Required work: Rewrite all the records below with every "Instruction" changed to "Command" and nothing else altered.

Supplied records:
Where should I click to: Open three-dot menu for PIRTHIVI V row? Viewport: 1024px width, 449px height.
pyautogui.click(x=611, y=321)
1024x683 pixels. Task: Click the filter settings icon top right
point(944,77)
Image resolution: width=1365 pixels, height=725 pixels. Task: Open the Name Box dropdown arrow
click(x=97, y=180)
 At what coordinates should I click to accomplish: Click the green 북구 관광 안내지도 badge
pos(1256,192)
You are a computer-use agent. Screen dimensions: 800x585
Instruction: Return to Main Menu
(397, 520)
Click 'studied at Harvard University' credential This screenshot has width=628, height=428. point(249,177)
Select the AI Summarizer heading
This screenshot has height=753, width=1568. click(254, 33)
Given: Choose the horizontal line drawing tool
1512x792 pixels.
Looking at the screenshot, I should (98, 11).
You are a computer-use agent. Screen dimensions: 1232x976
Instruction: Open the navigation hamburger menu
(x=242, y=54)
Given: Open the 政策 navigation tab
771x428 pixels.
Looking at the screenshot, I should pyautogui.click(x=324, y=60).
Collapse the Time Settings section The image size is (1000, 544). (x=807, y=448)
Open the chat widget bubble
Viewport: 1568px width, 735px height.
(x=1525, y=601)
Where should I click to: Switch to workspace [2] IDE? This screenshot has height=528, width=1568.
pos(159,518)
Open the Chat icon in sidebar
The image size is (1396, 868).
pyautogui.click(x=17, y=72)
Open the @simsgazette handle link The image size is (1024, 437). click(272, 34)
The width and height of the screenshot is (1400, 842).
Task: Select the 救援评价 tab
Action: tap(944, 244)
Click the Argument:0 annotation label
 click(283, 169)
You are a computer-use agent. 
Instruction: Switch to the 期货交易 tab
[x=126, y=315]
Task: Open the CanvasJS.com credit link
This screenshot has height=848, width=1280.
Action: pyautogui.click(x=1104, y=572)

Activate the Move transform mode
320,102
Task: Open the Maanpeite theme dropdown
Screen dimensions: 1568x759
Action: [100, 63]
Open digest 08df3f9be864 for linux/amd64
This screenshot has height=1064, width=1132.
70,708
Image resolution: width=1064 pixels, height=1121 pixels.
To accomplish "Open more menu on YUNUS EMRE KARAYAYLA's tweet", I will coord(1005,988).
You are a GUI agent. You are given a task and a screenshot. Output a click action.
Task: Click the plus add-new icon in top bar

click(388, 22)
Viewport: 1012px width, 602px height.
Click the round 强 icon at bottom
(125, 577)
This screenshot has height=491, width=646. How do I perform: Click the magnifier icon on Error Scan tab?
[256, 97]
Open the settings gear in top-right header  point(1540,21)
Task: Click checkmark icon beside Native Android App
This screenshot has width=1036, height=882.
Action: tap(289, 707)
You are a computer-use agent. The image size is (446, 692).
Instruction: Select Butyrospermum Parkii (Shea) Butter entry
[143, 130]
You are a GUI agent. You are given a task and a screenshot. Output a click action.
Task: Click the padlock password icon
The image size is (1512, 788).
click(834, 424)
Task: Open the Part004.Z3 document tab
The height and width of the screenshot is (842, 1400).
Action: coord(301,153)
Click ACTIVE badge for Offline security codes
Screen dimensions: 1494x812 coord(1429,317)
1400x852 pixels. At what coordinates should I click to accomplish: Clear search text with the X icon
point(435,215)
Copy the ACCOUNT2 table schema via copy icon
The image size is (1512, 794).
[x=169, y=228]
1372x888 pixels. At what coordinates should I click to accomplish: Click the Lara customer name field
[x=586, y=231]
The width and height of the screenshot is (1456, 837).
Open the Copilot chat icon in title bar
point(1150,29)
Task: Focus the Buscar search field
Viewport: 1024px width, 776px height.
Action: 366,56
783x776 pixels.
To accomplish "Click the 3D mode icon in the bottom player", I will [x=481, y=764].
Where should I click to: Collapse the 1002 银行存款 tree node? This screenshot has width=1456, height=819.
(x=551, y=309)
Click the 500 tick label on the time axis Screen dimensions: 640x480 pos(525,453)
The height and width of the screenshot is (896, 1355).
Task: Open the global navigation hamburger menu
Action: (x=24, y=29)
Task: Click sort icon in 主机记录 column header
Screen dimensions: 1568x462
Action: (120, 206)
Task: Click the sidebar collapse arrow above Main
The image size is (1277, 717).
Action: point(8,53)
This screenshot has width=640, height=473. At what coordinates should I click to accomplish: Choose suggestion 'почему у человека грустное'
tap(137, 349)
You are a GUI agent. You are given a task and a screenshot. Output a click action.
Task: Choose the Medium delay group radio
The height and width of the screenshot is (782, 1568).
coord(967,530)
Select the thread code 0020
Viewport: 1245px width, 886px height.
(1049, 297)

Expected output:
Where should I click to: Open three-dot menu for PIRTHIVI V row? Viewport: 1024px width, 449px height.
pyautogui.click(x=611, y=321)
1024x683 pixels. Task: Click the filter settings icon top right
point(944,77)
Image resolution: width=1365 pixels, height=725 pixels. Task: Open the Name Box dropdown arrow
click(x=97, y=180)
 At what coordinates should I click to accomplish: Click the green 북구 관광 안내지도 badge
pos(1256,192)
You are a computer-use agent. Screen dimensions: 800x585
Command: Return to Main Menu
(397, 520)
Click 'studied at Harvard University' credential This screenshot has width=628, height=428. point(249,177)
Select the AI Summarizer heading
This screenshot has height=753, width=1568. click(254, 33)
Given: Choose the horizontal line drawing tool
1512x792 pixels.
Looking at the screenshot, I should (98, 11).
You are a computer-use agent. Screen dimensions: 1232x976
Command: Open the navigation hamburger menu
(x=242, y=54)
Given: Open the 政策 navigation tab
771x428 pixels.
Looking at the screenshot, I should pyautogui.click(x=324, y=60).
Collapse the Time Settings section The image size is (1000, 544). (x=807, y=448)
Open the chat widget bubble
Viewport: 1568px width, 735px height.
(x=1525, y=601)
Where should I click to: Switch to workspace [2] IDE? This screenshot has height=528, width=1568.
pos(159,518)
Open the Chat icon in sidebar
The image size is (1396, 868).
pyautogui.click(x=17, y=72)
Open the @simsgazette handle link The image size is (1024, 437). click(272, 34)
The width and height of the screenshot is (1400, 842).
Task: Select the 救援评价 tab
Action: tap(944, 244)
Click the Argument:0 annotation label
 click(283, 169)
You are a computer-use agent. 
Command: Switch to the 期货交易 tab
[x=126, y=315]
Task: Open the CanvasJS.com credit link
This screenshot has height=848, width=1280.
Action: pyautogui.click(x=1104, y=572)

Activate the Move transform mode
320,102
Task: Open the Maanpeite theme dropdown
Screen dimensions: 1568x759
Action: [100, 63]
Open digest 08df3f9be864 for linux/amd64
This screenshot has height=1064, width=1132.
70,708
Image resolution: width=1064 pixels, height=1121 pixels.
To accomplish "Open more menu on YUNUS EMRE KARAYAYLA's tweet", I will coord(1005,988).
You are a GUI agent. You are given a task and a screenshot. Output a click action.
Task: Click the plus add-new icon in top bar

click(388, 22)
Viewport: 1012px width, 602px height.
Click the round 强 icon at bottom
(125, 577)
This screenshot has height=491, width=646. How do I perform: Click the magnifier icon on Error Scan tab?
[256, 97]
Open the settings gear in top-right header  point(1540,21)
Task: Click checkmark icon beside Native Android App
This screenshot has width=1036, height=882.
Action: tap(289, 707)
You are a computer-use agent. The image size is (446, 692).
Command: Select Butyrospermum Parkii (Shea) Butter entry
[143, 130]
You are a GUI agent. You are given a task and a screenshot. Output a click action.
Task: Click the padlock password icon
The image size is (1512, 788).
click(834, 424)
Task: Open the Part004.Z3 document tab
The height and width of the screenshot is (842, 1400).
Action: coord(301,153)
Click ACTIVE badge for Offline security codes
Screen dimensions: 1494x812 coord(1429,317)
1400x852 pixels. At what coordinates should I click to accomplish: Clear search text with the X icon
point(435,215)
Copy the ACCOUNT2 table schema via copy icon
The image size is (1512, 794).
[x=169, y=228]
1372x888 pixels. At what coordinates should I click to accomplish: Click the Lara customer name field
[x=586, y=231]
The width and height of the screenshot is (1456, 837).
Open the Copilot chat icon in title bar
point(1150,29)
Task: Focus the Buscar search field
Viewport: 1024px width, 776px height.
Action: 366,56
783x776 pixels.
To accomplish "Click the 3D mode icon in the bottom player", I will [x=481, y=764].
Where should I click to: Collapse the 1002 银行存款 tree node? This screenshot has width=1456, height=819.
(x=551, y=309)
Click the 500 tick label on the time axis Screen dimensions: 640x480 pos(525,453)
The height and width of the screenshot is (896, 1355).
Task: Open the global navigation hamburger menu
Action: (x=24, y=29)
Task: Click sort icon in 主机记录 column header
Screen dimensions: 1568x462
Action: (120, 206)
Task: Click the sidebar collapse arrow above Main
The image size is (1277, 717).
Action: point(8,53)
This screenshot has width=640, height=473. At what coordinates should I click to accomplish: Choose suggestion 'почему у человека грустное'
tap(137, 349)
You are a GUI agent. You are given a task and a screenshot. Output a click action.
Task: Choose the Medium delay group radio
The height and width of the screenshot is (782, 1568).
coord(967,530)
Select the thread code 0020
Viewport: 1245px width, 886px height.
(1049, 297)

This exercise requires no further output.